Apart from their wide distribution in the Cretaceous of Europe, abelisaurids are a mainly Gondwanan theropod family, with numerous representatives in South America, Africa, Madagascar and India. Like the titanosaur Normanniasaurus, which, according to Mannion et al. [49] and Díez Díaz [50], shows affinities with Gondwanan forms, Caletodraco can possibly be considered as a Gondwanan element in the Cretaceous dinosaur fauna of Europe.

6. Conclusions

The Cretaceous dinosaur record from Normandy is scanty, which is at least partly because it comes exclusively from marine deposits consisting of remains of carcasses which must have drifted over fairly long distances from an emergent land area that in all likelihood was the Armorican massif. Moreover, several potentially interesting specimens were destroyed in World War II (the potential ankylosaur remains from the Cenomanian of Coulonges-sur-Sarthe and the bony scute from an indeterminate Cretaceous horizon at Cape La Hève) or have been lost (the putative bird bone from the Cenomanian of Villers-sur-Mer), without having been properly described.
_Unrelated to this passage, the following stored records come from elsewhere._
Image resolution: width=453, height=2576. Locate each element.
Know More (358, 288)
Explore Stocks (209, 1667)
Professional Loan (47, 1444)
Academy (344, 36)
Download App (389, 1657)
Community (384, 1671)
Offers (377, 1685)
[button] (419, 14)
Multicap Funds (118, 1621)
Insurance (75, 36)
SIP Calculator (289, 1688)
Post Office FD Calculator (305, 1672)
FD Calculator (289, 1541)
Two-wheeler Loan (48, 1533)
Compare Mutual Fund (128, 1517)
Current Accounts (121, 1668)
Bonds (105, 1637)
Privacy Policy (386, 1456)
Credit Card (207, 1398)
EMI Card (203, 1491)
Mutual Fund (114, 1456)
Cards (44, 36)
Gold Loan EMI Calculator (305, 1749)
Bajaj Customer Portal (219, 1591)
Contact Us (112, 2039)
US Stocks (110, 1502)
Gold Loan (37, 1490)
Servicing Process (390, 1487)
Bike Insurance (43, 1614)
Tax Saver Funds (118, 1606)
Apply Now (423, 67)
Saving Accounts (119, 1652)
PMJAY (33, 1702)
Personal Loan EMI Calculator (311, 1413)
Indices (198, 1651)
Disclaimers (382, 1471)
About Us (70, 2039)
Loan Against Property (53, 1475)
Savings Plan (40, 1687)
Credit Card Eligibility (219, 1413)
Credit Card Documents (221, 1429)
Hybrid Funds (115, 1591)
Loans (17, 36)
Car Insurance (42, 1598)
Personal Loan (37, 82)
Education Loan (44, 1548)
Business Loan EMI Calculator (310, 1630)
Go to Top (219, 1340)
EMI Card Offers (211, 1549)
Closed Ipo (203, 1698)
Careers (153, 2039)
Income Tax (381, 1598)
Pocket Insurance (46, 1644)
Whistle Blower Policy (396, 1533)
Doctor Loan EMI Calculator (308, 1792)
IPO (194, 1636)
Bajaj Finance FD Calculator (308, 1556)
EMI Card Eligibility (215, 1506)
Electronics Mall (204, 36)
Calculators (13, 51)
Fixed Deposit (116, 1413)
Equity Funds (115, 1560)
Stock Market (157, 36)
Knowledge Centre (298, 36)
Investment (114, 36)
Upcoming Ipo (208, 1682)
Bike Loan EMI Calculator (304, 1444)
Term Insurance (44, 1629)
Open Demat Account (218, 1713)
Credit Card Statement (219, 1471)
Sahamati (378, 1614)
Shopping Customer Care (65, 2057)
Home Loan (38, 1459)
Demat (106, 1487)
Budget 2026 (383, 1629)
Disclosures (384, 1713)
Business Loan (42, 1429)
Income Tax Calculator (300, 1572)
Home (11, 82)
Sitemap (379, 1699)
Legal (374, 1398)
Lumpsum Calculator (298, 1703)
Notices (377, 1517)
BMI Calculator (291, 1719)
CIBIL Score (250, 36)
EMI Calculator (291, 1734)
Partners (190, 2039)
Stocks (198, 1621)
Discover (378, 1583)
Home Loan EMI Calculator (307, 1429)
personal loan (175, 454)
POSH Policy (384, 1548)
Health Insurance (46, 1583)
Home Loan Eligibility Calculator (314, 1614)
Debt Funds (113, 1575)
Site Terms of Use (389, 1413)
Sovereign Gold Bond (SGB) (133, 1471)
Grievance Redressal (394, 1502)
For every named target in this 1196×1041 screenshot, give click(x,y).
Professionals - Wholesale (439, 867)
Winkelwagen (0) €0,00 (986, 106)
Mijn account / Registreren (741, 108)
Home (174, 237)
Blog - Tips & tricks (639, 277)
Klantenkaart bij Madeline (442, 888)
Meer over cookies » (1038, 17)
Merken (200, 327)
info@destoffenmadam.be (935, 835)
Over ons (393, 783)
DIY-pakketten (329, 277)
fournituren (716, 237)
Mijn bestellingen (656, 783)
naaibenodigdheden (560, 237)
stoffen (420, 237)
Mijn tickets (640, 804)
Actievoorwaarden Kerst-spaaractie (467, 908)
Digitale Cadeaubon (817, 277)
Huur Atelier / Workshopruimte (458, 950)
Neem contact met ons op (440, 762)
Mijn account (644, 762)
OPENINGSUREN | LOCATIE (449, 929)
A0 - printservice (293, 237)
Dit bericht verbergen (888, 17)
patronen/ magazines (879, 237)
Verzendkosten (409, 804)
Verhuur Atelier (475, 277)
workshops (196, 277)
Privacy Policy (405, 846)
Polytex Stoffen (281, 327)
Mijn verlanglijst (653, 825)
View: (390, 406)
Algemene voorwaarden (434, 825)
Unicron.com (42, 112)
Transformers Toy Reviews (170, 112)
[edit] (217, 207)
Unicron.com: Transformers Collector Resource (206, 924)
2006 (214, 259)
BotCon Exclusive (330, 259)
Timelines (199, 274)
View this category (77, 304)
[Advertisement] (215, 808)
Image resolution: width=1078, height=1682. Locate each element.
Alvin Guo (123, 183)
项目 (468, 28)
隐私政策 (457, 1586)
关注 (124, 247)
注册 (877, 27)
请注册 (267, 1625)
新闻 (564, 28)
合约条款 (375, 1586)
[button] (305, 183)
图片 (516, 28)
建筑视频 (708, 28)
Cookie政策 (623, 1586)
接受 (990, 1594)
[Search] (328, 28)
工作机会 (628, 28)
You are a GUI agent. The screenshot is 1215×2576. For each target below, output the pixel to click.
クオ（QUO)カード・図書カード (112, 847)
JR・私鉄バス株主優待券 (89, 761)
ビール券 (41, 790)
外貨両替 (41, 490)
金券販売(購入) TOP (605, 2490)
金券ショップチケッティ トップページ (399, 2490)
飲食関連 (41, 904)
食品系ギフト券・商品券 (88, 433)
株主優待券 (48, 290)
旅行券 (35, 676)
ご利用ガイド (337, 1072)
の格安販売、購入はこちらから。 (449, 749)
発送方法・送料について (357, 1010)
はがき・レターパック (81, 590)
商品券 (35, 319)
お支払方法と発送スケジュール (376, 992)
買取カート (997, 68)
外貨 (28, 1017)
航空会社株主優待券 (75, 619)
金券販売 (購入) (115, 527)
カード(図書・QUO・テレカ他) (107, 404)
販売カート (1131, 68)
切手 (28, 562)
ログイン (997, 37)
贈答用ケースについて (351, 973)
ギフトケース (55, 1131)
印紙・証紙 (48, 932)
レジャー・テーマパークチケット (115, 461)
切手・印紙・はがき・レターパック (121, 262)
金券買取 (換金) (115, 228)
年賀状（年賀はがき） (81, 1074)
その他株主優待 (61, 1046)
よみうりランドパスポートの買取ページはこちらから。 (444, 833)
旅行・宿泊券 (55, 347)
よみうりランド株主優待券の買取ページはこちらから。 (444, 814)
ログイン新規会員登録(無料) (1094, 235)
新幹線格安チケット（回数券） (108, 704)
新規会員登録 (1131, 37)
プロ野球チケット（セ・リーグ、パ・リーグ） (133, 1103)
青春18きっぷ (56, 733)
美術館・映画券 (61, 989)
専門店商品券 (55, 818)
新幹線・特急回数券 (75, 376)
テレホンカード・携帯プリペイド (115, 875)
Despite this, some of the material, although far from complete, has proved sufficient to erect new taxa, viz. the Albian sauropod Normanniasaurus genceyi and the Cenomanian theropod Caletodraco cottardi. Both apparently show Gondwanan affinities and may signal the inception of the Late Cretaceous western European dinosaur fauna, which is known to consist of a mixture of Laurasian and Gondwanan elements [62,70,71].
Although limited, taken together with a few finds from other parts of the Anglo-Paris basin, the record from Normandy gives us a tantalising glimpse of the Cretaceous dinosaur assemblages that inhabited the north-western part of the European archipelago during the Albian–Cenomanian interval. It can only be hoped that a continued search, notably by amateur palaeontologists who are especially active in Normandy, will result in future discoveries that will shed more light on the still very incompletely known Cretaceous dinosaurs from that part of the world.

Funding

This research received no funding.

Data Availability Statement

No new data were created or analyzed in this study. Data sharing is not applicable to this article.

Acknowledgments

I am grateful to Damien Gendry (University of Rennes) for drawing my attention to the putative bird bone reported by Charles Hupier in 1933. I also wish to thank Pierre Gencey and Nicolas Cottard, the discoverers of Normanniasaurus genceyi and Caletodraco cottardi, respectively, for presenting their finds to the Natural History Museum in Le Havre and thus making them available for scientific study. Two anonymous reviewers provided helpful comments.

Conflicts of Interest

The author declares no conflicts of interest.